Pathophysiology of Aortic Stenosis
In valvular aortic stenosis, the left ventricle has to use more strength in order to maintain the cardiac output against a pathologically increased pressure gradient of the valve. This results in a concentric hypertrophy of the left ventricle. In the long run, this creates a diastolic dysfunction, resulting in pulmonary congestion and signs of heart failure.
Symptoms and Clinical Presentation of Aortic Stenosis
After strenuous exercise, syncopes and dizziness are often present because the head, as well as the peripherals, are receiving poor circulation. With hypertrophy of the heart, the coronary perfusion decreases, and this may lead to angina pectoris. Cardiac output decreases during the progression of the disease. Signs of heart failure are clinically apparent. In asymptomatic patients, a valvular aortic stenosis can lead to sudden cardiac death.
Physical examination will reveal:
Systolic crescendo-decrescendo murmur
- Heard loudest at the aortic area (RUSB)
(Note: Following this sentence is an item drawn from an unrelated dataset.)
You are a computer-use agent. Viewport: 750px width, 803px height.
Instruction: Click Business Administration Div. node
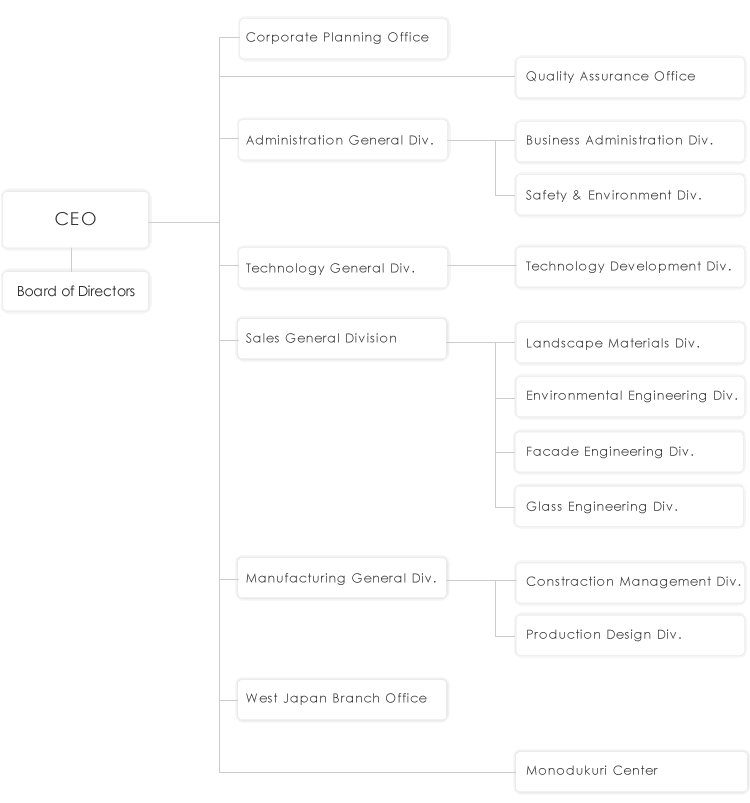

- Radiated toward the carotids
- Paradoxical splitting of the 2nd heart sound
Hyperdynamic left ventricle
- LV is enlarged due to hypertrophy
Pulsus parvus et tardus
- “Slow and late” carotid pulse due to the delay in blood flow across the narrowed aortic valve
Diagnosis of Aortic Stenosis
Exam and palpation of valvular aortic stenosis
Upon exam and palpation, the left ventricular hypertrophy manifests as a visible and palpable heaving and widened apical impulse. A buzzing can be heard above the aorta and the carotids. In auscultation, systolic crescendo-decrescendo murmur (diamond shape) is best heard at the right 2nd intercostals space (first aortic area) and radiates to the carotid artery. The carotid pulse is slowly rising.
Valsalva and standing → decrease the venous return → decrease the ejection fraction → decrease the murmur.
Heart sounds of the valvular aortic stenosis
The second heart sound can be breath-dependent, and it may be cleaved paradoxical, especially with a higher-grade stenosis. ECG changes, such as a T-negativity in V4-6, are attributed to left ventricular hypertrophy, but can also be completely absent.
Different levels of severity of valvular aortic stenosis
Using echocardiography, the stenosis can be classified into a mild stenosis (valve area > 2 cm2), moderate stenosis (valve area 1.1 to 2 cm2) and severe stenosis (valve area < 0.75 cm2). Doppler sonography can be used for determining the flow velocity at the stenosis.
A cardiac catheterization provides information on the pressure gradient but is usually only used when another diagnosis was not sufficiently enlightening.
Treatment of Aortic Stenosis
Treatment options for valvular aortic stenosis
For the treatment of valvular aortic stenosis, a surgical aortic valve replacement, as well as a catheter intervention, can be used. A surgical valve replacement is associated with a surgical mortality rate of 3%. The Transcatheter Aortic Valve Implantation (TAVI) introduces a biological valve sewn into a stent through the femoral artery or transapically. Currently, this process is only used in patients with a high surgical risk.
Aortic valvular replacement is the only effective method in treating aortic stenosis.
Complications of Aortic Stenosis
Complications of aortic stenosis are arrhythmias and sudden cardiac death, as well as left ventricular failure.
Prevention of Aortic Stenosis
As an existing CHD is a risk factor for the development of aortic stenosis, it is important to avoid this.